After dinner I head to my room at 10pm. It is still light outside, but with the blackout curtains closed, the picture window shut and the duvet turned temptingly down, I am already feeling sleepy. On advice from the spa, I run myself (yet another) lavender infused bath, and after drying and gowning, dab a few spots of lavender oil on my arm.
I shut down the TV, turn off my phone — putting it in a cupboard out of arm’s reach — and, instead of my usual coffin/cadaver/luge mattress configuration, assume a side-lying position, my slightly elevated head on a lavender pillow. I execute some 4-7-8 deep breaths and begin to “notice” my earlobes and elbows. In five minutes I am fast asleep. Delirious and delicious, deep and sweet-dreamed sleep. Eleven hours later, I wake up, all my sleeping problems finally put to rest.

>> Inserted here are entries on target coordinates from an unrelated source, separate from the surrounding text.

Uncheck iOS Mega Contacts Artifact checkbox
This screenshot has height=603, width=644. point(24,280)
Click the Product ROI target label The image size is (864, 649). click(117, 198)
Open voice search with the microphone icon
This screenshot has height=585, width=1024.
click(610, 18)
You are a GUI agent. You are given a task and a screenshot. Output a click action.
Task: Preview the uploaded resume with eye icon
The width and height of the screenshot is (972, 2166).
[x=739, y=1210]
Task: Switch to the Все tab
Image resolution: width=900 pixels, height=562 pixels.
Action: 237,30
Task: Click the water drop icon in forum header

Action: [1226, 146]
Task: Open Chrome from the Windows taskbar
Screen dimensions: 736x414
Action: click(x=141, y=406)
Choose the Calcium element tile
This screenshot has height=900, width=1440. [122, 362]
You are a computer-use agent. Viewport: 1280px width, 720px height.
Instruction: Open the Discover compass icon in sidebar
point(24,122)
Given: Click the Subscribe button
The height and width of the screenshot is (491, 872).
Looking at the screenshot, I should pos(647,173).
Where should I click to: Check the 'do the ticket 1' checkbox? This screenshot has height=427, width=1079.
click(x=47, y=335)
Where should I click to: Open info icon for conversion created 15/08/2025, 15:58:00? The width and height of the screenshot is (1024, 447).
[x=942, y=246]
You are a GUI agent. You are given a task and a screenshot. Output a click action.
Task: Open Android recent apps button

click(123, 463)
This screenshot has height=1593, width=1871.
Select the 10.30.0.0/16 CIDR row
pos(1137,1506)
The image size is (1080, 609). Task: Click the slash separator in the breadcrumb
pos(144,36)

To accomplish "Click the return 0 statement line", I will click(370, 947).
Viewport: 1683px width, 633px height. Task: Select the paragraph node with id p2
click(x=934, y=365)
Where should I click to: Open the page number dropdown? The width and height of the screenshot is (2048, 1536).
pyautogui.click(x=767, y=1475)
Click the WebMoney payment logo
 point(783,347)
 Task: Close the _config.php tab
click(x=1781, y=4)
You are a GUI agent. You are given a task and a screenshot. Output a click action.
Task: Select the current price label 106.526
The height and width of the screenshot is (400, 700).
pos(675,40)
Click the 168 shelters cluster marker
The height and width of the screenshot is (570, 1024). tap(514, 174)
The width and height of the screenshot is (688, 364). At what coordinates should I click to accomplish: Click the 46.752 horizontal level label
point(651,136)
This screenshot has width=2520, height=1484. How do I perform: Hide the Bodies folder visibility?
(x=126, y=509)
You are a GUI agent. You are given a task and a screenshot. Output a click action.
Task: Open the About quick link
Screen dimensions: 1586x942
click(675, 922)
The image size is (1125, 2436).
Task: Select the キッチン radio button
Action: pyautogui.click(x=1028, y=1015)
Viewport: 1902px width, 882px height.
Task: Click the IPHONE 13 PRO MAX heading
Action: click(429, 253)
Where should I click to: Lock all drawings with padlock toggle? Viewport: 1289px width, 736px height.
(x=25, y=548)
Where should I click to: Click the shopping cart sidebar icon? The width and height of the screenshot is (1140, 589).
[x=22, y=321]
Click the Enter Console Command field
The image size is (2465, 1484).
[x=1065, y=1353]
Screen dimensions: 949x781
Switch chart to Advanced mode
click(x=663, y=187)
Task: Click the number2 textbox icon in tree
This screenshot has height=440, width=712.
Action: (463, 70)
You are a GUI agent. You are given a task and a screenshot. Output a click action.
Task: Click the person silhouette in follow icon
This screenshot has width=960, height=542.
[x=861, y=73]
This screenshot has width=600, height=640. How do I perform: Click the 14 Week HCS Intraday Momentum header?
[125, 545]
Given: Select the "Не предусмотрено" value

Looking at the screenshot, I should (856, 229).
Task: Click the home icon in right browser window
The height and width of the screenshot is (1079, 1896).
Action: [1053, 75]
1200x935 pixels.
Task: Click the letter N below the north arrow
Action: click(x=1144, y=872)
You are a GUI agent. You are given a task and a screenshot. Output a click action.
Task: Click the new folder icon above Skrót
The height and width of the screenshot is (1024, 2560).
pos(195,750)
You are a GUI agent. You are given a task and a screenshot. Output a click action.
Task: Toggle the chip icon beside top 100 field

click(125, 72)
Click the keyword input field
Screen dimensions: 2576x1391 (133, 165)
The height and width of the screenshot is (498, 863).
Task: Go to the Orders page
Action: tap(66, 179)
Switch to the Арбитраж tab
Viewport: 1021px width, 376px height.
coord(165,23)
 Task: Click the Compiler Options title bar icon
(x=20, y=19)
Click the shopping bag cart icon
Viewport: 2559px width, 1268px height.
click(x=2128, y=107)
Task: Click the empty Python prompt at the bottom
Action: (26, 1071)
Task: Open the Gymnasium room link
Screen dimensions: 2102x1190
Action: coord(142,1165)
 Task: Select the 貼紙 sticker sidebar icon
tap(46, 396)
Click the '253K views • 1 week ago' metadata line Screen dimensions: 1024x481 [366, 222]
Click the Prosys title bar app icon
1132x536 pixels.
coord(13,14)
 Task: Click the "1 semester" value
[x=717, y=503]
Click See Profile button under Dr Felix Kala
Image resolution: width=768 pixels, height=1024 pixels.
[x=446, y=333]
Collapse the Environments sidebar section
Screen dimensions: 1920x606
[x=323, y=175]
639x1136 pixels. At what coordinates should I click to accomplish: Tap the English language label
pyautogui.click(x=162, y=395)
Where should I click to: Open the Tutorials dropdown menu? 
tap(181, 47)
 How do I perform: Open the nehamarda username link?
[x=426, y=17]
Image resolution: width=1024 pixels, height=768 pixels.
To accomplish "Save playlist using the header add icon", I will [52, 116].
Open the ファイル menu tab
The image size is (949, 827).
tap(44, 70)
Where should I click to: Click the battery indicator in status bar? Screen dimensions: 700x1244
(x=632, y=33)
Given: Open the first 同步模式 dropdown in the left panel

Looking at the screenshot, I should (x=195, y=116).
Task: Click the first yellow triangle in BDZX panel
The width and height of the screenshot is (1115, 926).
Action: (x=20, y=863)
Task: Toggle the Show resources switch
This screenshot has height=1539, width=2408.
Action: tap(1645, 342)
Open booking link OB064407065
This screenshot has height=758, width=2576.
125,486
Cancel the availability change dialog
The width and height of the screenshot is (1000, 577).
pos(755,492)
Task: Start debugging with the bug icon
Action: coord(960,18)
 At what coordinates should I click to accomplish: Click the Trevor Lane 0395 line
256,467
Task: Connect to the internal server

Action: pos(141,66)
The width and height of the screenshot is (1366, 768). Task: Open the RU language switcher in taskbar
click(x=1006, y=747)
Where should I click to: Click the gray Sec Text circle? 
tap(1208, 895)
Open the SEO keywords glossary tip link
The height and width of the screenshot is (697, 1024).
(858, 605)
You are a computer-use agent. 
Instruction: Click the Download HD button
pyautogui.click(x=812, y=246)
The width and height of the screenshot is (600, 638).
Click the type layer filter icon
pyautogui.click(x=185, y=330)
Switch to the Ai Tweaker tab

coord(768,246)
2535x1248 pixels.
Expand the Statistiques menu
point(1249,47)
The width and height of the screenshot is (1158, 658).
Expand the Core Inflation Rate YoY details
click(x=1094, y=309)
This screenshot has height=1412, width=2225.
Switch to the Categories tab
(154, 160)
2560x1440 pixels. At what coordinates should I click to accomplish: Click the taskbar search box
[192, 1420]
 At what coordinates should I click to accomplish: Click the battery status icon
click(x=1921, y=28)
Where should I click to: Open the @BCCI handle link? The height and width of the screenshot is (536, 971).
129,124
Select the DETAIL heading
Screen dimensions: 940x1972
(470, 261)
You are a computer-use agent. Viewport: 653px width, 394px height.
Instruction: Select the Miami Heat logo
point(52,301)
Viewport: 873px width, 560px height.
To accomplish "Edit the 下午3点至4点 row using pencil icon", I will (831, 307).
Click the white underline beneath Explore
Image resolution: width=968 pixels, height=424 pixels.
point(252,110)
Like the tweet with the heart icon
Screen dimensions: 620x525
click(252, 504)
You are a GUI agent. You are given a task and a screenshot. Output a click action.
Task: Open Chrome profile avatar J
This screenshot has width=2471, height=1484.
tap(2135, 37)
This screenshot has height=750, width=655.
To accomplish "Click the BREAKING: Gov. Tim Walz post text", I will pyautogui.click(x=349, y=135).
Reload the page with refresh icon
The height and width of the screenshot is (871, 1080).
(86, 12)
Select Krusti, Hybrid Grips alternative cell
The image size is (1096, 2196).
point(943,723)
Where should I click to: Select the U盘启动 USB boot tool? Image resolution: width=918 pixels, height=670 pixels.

Five weeks on, having returned to a home bereft of gong baths and lavender rubs, the morning yoga nidra has lapsed (my patio is no match for a calming Adriatric-facing beach) but the breathing exercises, the tongue positioning and the earlobe relaxing have been a revelation. I often find myself sleeping for nine hours at a time, especially at weekends, and I haven’t yet resorted to the help of melatonin or late-night malbec. Even the rude, 4am awakenings are less regular now and more manageable. At that time of the day, instead of night terrors, worry and headaches, I just lie back, take a deep breath and think of Croatia.
Simon Mills was a guest of Maslina Resort, Croatia, maslinaresort.com
Take a few deep breaths, releasing any tension that you might be holding in your jaw and rest your tongue gently against the roof of your mouth.
• Breathe in through your nose for a count of four.• Hold your breath in for a count of seven.• Breathe out through your mouth for a count of eight.• Repeat the process three times — this counts as one round.
The British Heart Foundation recommends up to four rounds for beginners before returning to your normal rhythm of breathing. Take a minute in between each round.